Again, another excellent time. To talk shop as well just talk about life in general.


----------



## puunui (Dec 8, 2010)

miguksaram said:


> Actually, two free tours.




Forgot about that, and stand corrected.


----------



## Earl Weiss (Dec 8, 2010)

miguksaram said:


> I guess my invitation got lost in the mail.  ha.ha.ha.ha.
> 
> Just an FYI Earl, the AKA Grands will be in Chicago this year at the Hyatt Regency Chicago. Stop by or bring some students to compete.


 
When? How do I get a copy of the rules or other info?


----------



## miguksaram (Dec 9, 2010)

Earl Weiss said:


> When? How do I get a copy of the rules or other info?


 
January 28-29, 2011...Hyatt Regency Chicago.  For Black Belt division rules go to www.naska.com, as we have to follow their rules for black belts.  For colored belt rules email me at martialscience@sbcglobal.net.  I will send you the most updated copy of the AKA rules which will apply to those divisions.  We will have both NASKA and Non-NASKA divisions for black belts so those local people not wanting to put up with NASKA seeding can go into a non-NASKA division.


----------



## miguksaram (Dec 9, 2010)

puunui said:


> Forgot about that, and stand corrected.


 
Both trips were excellent but very different from each other.  The first trip we were a small group of about 15 or so people from several different states.  We were exposed to a lot more historical culture sites and had the opportunityWe did a lot of hiking.  The second trip were were 85 people from 13 different countries.  This trip we saw a lot more modern culture of Korea and met with more diplomats such as the ones mentioned earlier.  Great memories.  I definetly owe it to both TKD.net and the USTC for the opportunity.


----------



## puunui (Dec 9, 2010)

miguksaram said:


> We did a lot of hiking.




When you visit Korea, it is easy to understand what Koreans would develop martial arts based on kicking.
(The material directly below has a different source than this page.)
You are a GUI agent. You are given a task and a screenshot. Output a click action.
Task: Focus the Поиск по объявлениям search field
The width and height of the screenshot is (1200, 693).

It's true that when in Korea, I do a lot of walking, up and down hills. Legs get strong in an environment like that. I think that all Korean martial arts practitioners should visit Korea at least once in their life to experience the culture and the lifestyle of the people. It definitely adds something. Korea is very safe too. You never feel like there is any danger from a physical assault or even a robbery, or at least I don't. I have seen fights though, in bars and even kids outside, but those look more like mutual affrays between two willing and consenting participants than anything else.


----------



## miguksaram (Dec 9, 2010)

puunui said:


> When you visit Korea, it is easy to understand what Koreans would develop martial arts based on kicking. It's true that when in Korea, I do a lot of walking, up and down hills. Legs get strong in an environment like that. I think that all Korean martial arts practitioners should visit Korea at least once in their life to experience the culture and the lifestyle of the people. It definitely adds something. Korea is very safe too. You never feel like there is any danger from a physical assault or even a robbery, or at least I don't. I have seen fights though, in bars and even kids outside, but those look more like mutual affrays between two willing and consenting participants than anything else.
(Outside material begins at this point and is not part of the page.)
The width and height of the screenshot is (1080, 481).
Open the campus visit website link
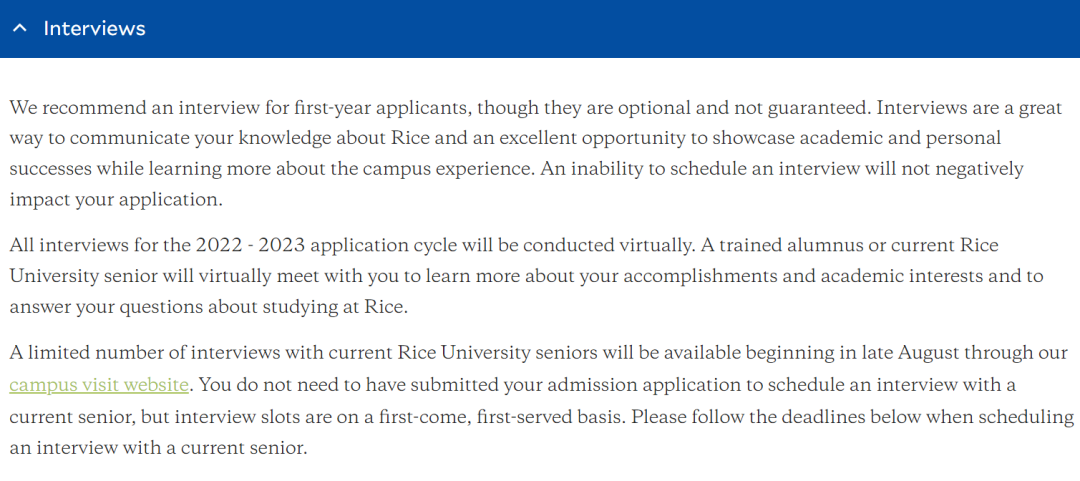pos(98,385)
For the most part Korea is a very safe place for foreigners.  It is definetly not void of any conflict.  As you mention you will can see an occasional spat, but mostly yelling and a little pushing, very rare do you see any full out brawls.  
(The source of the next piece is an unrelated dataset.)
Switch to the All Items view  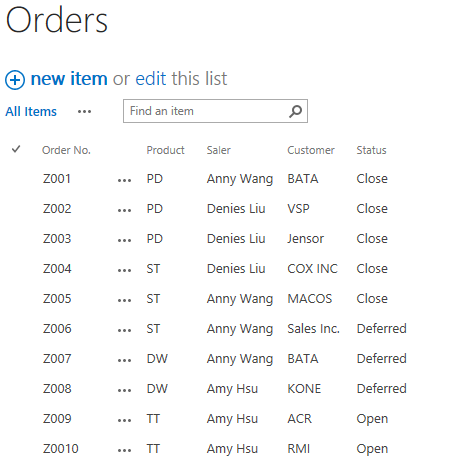[31, 111]
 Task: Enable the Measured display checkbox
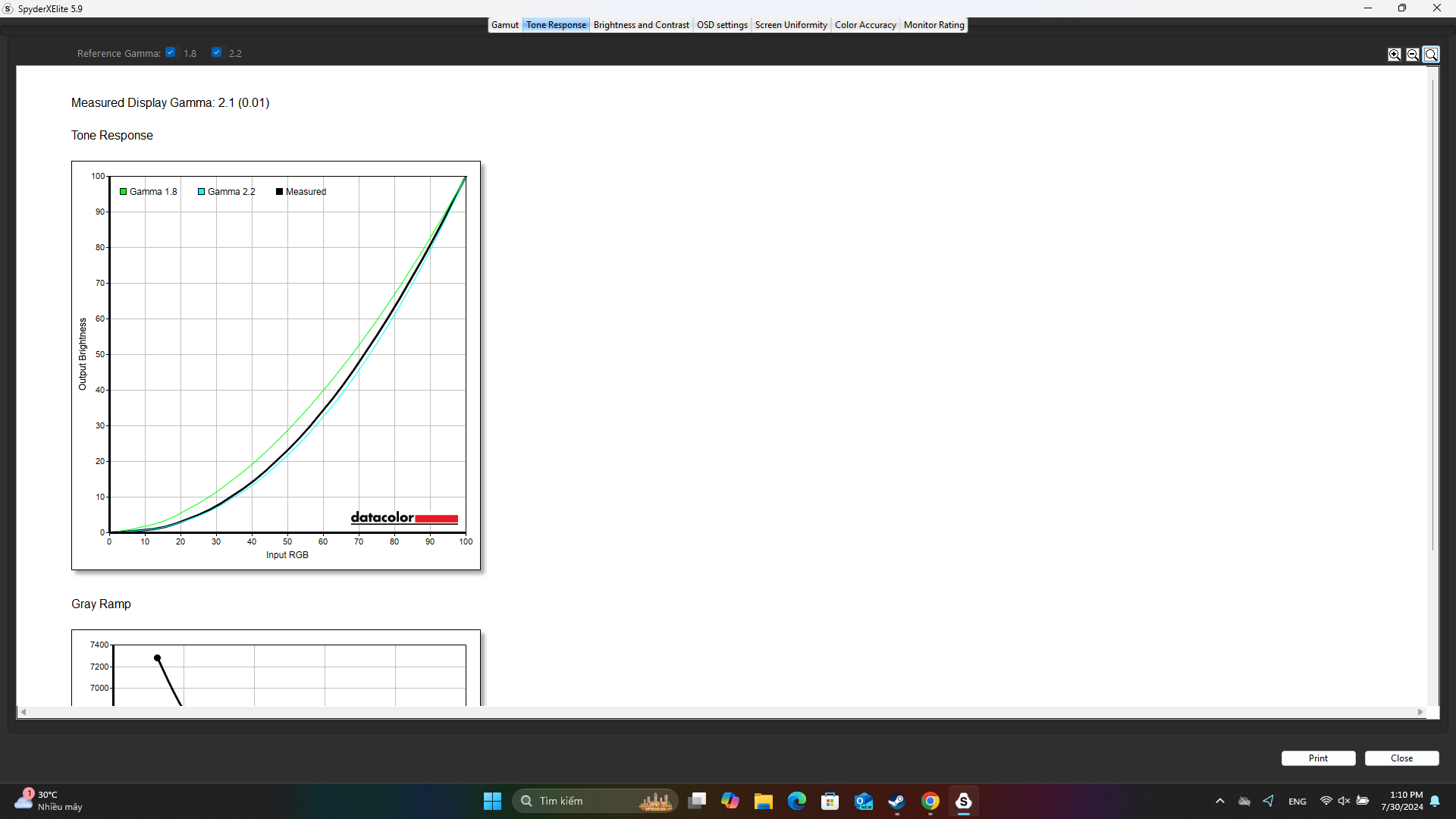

I agree, if you are in any Korean art you should visit Korea.  Actually in any art you are heavily involved in, you should try to visit the country of origin.  The more you understand the culture, environment, and history, the more you deeper you get into the martial art you are studying.


----------



## chrispillertkd (Dec 9, 2010)

Sorry I missed replying to this thread before now. I missed that there was a reply to my post here. I figured it was you, Glen, after reading a couple of your other posts on MT.



puunui said:


> Sounds like you did lose some sleep over it, since you obviously continue to harbor resentment and hostility towards the list (and me). I recognize your name, but can't remember if you were removed and if so, why. But it wasn't over raising questions, so that is an erroneous statement.


 
Quite the contrary, Glenn. I hadn't even remembered being on that list until it was brought up in this thread. If you thought anything I posted was "hostile" you might want to go back and reread my posts, however 

If you don't remember why I was removed then you cannot assert that I wasn't removed over raising questions. You can only honestly say that you don't remember why. 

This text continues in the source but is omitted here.